• _Work order_: Copy exactly the lines from the one containing "Jak odzyskać sprawność" through the last line of the records below, including both, and leave out any pictures.

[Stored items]

——

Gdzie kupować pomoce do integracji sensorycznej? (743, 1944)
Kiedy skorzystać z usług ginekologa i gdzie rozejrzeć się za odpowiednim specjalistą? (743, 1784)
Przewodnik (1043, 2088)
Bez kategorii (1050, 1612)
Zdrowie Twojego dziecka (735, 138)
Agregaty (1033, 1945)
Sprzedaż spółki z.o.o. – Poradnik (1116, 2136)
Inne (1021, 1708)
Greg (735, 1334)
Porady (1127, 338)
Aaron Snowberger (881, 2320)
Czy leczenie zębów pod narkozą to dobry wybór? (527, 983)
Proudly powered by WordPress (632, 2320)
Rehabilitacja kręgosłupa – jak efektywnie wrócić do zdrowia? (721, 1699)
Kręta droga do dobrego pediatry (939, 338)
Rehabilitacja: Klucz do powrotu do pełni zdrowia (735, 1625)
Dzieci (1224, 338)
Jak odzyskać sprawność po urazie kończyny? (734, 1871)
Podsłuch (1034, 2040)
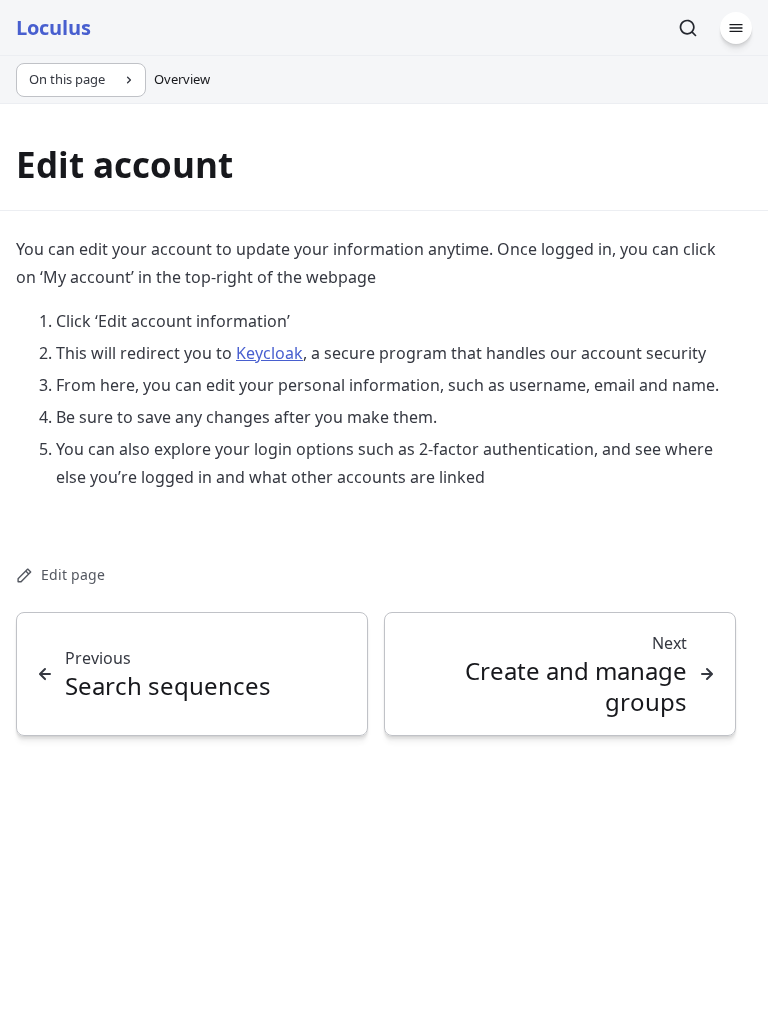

——

• _Solution to this problem_:
Jak odzyskać sprawność po urazie kończyny? (734, 1871)
Podsłuch (1034, 2040)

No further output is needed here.